* Problems and tasks:
• a. Echo the acupuncture workforce text word for word from "The acupuncture workforce" to "system in mind.".
• b. According to the acupuncture workforce text, what two steps make up the only pathway to licensure in most U.S. states?
• c. Pick up the acupuncture workforce text after its final sentence and keep writing in the same voice.

* Excerpt:
● ● ● ● ● ● ●

What is Causing This?
The acupuncture workforce crisis is not the result of declining demand for care. It is the predictable outcome of structural decisions that were never designed with workforce sustainability, health equity, or integration into the broader healthcare system in mind.
An Accreditation Monopoly With No Stakeholder Accountability
In most U.S. states, including Oregon and Washington, there is exactly one pathway to licensure: graduation from an ACAHM-accredited program and passage of the NCBAHM (pka NCCAOM) national board examination.
ACAHM’s accreditation standards do not require input from employers, health insurers, managed care organizations, state licensing boards, or community health advocates. Training standards are set by a single body, accountable primarily to the institutions it accredits, with no formal mechanism for the stakeholders who employ, reimburse, or receive care from acupuncturists to shape what training looks like. This is structurally unlike most other licensed health professions, where workforce planning involves coordination between educators, employers, payers, and state agencies.
The monopoly extends beyond state licensure into federal reimbursement. In 2019, CMS draft language for Medicare’s chronic low back pain coverage required acupuncture providers to hold an ACAHM degree and NCCAOM certification, a requirement that exists for no other Medicare provider type. The American Society of Acupuncturists objected immediately, proposing instead that any “Licensed Acupuncturist or state equivalent who carries an active and unrestricted license in the state of practice” should qualify. That is the standard applied to every other provider group under Medicare, and the standard a state-pathway practitioner would meet.

● ● ● ● ● ● ●

* Exercise data:

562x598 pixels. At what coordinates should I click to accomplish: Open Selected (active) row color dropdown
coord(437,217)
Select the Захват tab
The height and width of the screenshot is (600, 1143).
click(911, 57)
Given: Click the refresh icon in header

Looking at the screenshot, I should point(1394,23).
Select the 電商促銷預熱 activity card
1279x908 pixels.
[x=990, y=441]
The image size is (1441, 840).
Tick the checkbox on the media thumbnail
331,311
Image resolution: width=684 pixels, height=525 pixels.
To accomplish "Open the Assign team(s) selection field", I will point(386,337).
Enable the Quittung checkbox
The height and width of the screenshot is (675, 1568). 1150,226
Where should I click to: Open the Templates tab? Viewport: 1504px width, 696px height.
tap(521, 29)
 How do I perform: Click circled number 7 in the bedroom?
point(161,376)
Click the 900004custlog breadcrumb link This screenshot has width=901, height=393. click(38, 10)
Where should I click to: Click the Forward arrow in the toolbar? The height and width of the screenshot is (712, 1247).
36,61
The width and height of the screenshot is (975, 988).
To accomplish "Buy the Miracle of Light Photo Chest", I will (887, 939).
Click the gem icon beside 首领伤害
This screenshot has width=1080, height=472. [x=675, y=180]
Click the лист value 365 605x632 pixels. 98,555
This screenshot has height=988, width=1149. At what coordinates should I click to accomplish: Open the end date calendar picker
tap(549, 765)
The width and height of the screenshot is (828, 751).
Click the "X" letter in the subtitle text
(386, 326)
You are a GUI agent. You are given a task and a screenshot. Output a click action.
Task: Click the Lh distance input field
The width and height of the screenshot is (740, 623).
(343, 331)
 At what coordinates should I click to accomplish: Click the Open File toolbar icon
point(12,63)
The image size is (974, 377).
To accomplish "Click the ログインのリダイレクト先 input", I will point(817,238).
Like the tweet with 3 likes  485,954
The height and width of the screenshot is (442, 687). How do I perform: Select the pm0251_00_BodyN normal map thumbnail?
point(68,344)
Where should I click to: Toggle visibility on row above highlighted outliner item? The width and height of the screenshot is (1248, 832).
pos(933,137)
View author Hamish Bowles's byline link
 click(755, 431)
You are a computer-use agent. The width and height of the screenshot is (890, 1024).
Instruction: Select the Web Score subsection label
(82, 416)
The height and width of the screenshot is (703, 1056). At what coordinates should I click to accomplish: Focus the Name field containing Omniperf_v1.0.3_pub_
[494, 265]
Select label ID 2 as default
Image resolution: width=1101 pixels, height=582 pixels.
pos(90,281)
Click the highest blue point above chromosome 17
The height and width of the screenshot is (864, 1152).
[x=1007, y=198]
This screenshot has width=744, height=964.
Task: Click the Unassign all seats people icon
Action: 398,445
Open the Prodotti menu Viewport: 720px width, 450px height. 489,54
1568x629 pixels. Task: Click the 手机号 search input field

● ● ● ● ● ● ●

* Answers by item number:
• a.
The acupuncture workforce crisis is not the result of declining demand for care. It is the predictable outcome of structural decisions that were never designed with workforce sustainability, health equity, or integration into the broader healthcare system in mind.

• b. Graduation from an ACAHM-accredited program and passage of the NCBAHM (pka NCCAOM) national board examination.

• c.
A Cost Structure That Is a Design Choice, Not a Necessity
The debt crisis documented in The Crisis is not the result of poor individual financial decisions. It is the predictable output of a training structure that requires all instruction to be delivered at graduate tuition rates, prevents most students from working while enrolled, and awards a credential that does not command commensurate earnings.
Biomedical content that could be delivered at community colleges for around $100 per credit is instead taught at institutions charging $500 or more per credit. Credits earned in ACAHM-accredited programs are generally non-transferable to regional universities. These are accreditation design choices. They are not inherent to training a competent acupuncturist.
A Siloed Profession With Structural Barriers to Sustainability
Because acupuncture has not been integrated into larger healthcare systems, most practitioners enter the workforce as solo self-employed providers. This is not by professional preference, but because employer pathways are rare. This isolation compounds over time: solo practitioners have limited negotiating power with insurers, limited ability to build the patient volume that drives higher reimbursement rates, and limited access to the referral relationships that sustain practice. Reimbursement is partly a function of volume and organized advocacy: conditions that structural isolation makes nearly impossible to achieve.
The profession trains in isolation and then practices in isolation. ACAHM accreditation standards have not required schools to build relationships with employers, health systems, or payers — and most schools have not done so independently. The result is a profession that lacks the institutional relationships needed to advocate for the reimbursement its clinical evidence warrants.
Schools Unable or Unwilling to Restructure
Despite more than a decade of accumulating evidence — school closures, debt data, workforce decline — the institutions responsible for training have not substantively restructured. Tuition has continued to rise faster than inflation. Curricula remain largely residence-based and full-time. Articulation agreements with regional universities remain rare.
Michael Itzkowitz, whose HEA Group produced the debt-to-earnings analysis, describes a predictable institutional response to outcomes data: denial, then anger, then bargaining, then depression, before eventual acceptance. Some ACAHM-accredited institutions have cycled through the first three stages for over a decade, arguing the data is wrong, that earnings can’t capture education’s value, or that demographic adjustments would change the picture. The workforce data does not support that conclusion. And the pace of the crisis does not allow for a prolonged grief process.